And right now we've got a path if nothing changes to do about a million. And whether it's X solution or something else, like we know we need to make some sort of a change in order to hit that goal. And if not bad things happen, people get fired because we just missed our target by a million dollars against a $15 million revenue business, whatever. That's where the magic happens. But that's also where the stall deal happens.

Carter (07:02.8)
Yeah.

Matt Nucifora (07:10.155)
I think there's two kinds of scenarios in which that doesn't. I'm a big believer in accountability. So obviously, like if I'm coaching a rep, I want to uncover, hey, why weren't we able to uncover this kind of pain? Why weren't we able to unpack the driver and the urgency that actually makes this thing move and makes this business tick?

And you're going to deal with situations where there's a business who you just like weren't able to get to that aha moment. Maybe it's because it was the wrong kind of business. Maybe they truly don't have any pain. They're doing really well. They don't need to make a change. It's a tough sell. Maybe you were talking to the wrong person who doesn't understand what those executive priorities would be. So you got to get a little bit more multi-threaded. There's a bunch of different scenarios where that's going to be the case. But I think really what it all comes back to is like

Carter (07:42.044)
Mm.

Matt Nucifora (08:00.778)
If you're talking to the right kind of business and the right person and creating a really strong point of view that opens up the conversation doesn't just turn into a game of 20 questions. Like you're probably going to uncover business pain. That is the urgency driver, not discounting, not, like I could really use this deal this month. Yeah. A percentage of deals will close because of that. But usually the stuck deals, there was no compelling event that required a change. Path of least resistance is always doing nothing.

Carter (08:26.15)
Mm.

Matt Nucifora (08:29.271)
But if the pain is larger than whatever that sort of friction is to change, then you're probably going to be able to make something happen and probably be able to make something happen now. And you almost certainly won't get ghosted when those conditions are true.

Carter (08:42.328)
And you said a little bit about this, but how do you coach an AE on your team who's underperforming? Like, what does that look like? What does a coaching session look like when you're maybe doing a one-on-one with them or telling them what to do?

Matt Nucifora (08:55.713)
Yeah, mean, frankly, one of one of those very common areas, there's a bunch. But let's say I'm seeing a trend if I'm going through data and I've got a rep, it's called the Rep Bob. So Bob's got a pipeline of 10 deals and six of them have stalled out or ghosted.

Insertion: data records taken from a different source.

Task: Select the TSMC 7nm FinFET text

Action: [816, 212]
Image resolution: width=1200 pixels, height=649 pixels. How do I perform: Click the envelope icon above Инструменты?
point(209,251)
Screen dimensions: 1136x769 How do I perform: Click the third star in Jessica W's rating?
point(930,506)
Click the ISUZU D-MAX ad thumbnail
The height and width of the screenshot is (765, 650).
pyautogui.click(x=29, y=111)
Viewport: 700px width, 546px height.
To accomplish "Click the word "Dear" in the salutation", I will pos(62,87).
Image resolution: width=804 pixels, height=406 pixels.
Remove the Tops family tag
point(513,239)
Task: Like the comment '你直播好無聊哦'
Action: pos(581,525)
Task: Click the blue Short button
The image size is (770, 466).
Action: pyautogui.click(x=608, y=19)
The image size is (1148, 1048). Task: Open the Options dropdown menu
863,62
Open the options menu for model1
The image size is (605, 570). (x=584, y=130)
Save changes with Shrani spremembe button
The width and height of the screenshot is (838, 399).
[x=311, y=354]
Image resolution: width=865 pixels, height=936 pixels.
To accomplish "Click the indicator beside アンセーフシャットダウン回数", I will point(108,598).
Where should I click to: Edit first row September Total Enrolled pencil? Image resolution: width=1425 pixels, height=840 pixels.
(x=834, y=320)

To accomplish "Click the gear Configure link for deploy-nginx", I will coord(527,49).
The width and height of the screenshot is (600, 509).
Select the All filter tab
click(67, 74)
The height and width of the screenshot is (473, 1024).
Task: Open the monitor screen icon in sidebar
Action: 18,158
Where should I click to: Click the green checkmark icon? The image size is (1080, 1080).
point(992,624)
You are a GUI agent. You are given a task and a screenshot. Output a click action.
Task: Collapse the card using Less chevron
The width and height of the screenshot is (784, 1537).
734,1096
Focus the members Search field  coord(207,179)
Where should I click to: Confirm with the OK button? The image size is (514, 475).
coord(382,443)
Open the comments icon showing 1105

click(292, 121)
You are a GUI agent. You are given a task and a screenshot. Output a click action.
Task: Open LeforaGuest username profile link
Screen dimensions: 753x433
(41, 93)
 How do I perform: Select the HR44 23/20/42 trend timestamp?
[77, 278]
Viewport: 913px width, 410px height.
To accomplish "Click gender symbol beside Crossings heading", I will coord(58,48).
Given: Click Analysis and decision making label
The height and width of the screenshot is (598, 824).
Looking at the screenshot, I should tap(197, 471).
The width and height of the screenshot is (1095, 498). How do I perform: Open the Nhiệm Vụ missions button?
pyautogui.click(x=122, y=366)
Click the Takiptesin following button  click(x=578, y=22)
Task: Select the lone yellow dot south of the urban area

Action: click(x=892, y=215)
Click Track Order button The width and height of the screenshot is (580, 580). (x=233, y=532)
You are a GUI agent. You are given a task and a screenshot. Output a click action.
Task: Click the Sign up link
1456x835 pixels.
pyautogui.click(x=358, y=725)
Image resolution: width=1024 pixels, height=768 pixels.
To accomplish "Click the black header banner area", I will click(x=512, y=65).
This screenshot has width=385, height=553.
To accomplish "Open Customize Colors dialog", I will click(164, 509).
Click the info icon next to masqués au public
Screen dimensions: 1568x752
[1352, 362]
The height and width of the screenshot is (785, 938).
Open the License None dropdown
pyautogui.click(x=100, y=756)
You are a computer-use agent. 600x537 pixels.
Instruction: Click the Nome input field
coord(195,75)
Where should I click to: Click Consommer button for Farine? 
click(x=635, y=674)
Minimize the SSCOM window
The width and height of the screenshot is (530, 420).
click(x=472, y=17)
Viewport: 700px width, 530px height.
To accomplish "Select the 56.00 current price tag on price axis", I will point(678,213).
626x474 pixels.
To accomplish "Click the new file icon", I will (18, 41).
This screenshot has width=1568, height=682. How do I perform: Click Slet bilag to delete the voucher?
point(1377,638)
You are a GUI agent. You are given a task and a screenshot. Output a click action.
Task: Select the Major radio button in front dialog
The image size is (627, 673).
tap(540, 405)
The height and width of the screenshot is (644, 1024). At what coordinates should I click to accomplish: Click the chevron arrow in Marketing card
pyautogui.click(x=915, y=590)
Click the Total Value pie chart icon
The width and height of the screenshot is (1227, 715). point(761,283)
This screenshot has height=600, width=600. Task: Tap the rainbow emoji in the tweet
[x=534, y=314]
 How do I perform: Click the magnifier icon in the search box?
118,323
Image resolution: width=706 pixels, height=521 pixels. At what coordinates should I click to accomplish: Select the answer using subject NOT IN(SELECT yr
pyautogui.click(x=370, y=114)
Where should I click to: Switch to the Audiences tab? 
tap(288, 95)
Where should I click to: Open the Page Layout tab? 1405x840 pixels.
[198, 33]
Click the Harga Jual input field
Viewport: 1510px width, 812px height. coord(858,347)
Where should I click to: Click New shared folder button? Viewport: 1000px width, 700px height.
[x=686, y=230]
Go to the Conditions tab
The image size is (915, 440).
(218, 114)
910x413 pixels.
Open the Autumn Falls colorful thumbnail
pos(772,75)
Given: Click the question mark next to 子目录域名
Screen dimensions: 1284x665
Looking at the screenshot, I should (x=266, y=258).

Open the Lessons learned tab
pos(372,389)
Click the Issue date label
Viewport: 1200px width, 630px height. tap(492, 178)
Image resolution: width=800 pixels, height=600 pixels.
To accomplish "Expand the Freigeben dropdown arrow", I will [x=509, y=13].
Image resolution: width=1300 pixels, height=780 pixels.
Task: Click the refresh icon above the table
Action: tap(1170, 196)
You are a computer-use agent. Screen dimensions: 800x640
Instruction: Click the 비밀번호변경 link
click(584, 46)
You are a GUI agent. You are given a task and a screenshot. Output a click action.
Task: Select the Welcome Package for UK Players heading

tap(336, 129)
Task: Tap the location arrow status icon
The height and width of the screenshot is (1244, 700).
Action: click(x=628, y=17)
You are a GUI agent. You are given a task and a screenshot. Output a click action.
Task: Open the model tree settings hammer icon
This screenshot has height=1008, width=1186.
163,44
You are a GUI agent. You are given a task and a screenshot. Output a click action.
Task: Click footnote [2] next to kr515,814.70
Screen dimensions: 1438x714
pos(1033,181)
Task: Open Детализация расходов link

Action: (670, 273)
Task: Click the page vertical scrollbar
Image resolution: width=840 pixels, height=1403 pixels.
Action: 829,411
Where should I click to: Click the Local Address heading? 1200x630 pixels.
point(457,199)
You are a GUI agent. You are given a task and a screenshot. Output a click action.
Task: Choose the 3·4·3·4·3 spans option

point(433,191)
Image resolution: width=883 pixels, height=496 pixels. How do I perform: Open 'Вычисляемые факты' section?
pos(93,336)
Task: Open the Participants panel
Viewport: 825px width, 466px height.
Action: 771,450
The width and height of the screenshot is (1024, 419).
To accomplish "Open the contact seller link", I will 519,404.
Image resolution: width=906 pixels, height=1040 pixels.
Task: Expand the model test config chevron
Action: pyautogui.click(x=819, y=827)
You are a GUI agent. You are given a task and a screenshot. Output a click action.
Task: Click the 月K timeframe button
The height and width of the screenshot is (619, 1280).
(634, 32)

we're going to use that as an initial hypothesis and drill into all of those six. Now, maybe I just take a listen at a five minute snippet, have the rep send me a few like, hey, send me a five minute snippet where you were talking through goals and like a reason why that next call even needed to happen, why you scheduled the next step. And then you start to uncover a few other layers, right? Like maybe it's, I didn't have a next step. Okay, cool. Like that could be an issue. Maybe it's, like, yeah, they want to grow. Want to grow what?

Do they want to go from 12 million to 12.01 million? Like you don't need to invest 10 grand on software to grow that tiny bit, right? So I think it's like really starting to understand the themes across all of those different conversations. The second layer is maybe it's not discovery at all. Maybe it is a rep who has a crazy good close rate, doesn't get ghosted and has skill that I would put like top 10 % of the org. They should be a P club rep. And the problem there often might be

a will on the front end, right? Like sometimes the best closers and sometimes the best sellers, right? The most talented are not necessarily the grittiest when it comes to creating their own pipeline. Or maybe like they're actually self-sourcing some pipeline, but they're kind of lone wolves and they don't collaborate with their BDR to generate more of that pipeline. That tells me maybe it's skill, maybe it's will, maybe they just like don't see enough value from the BDRs they've partnered with to help drive that pipeline and create the amount.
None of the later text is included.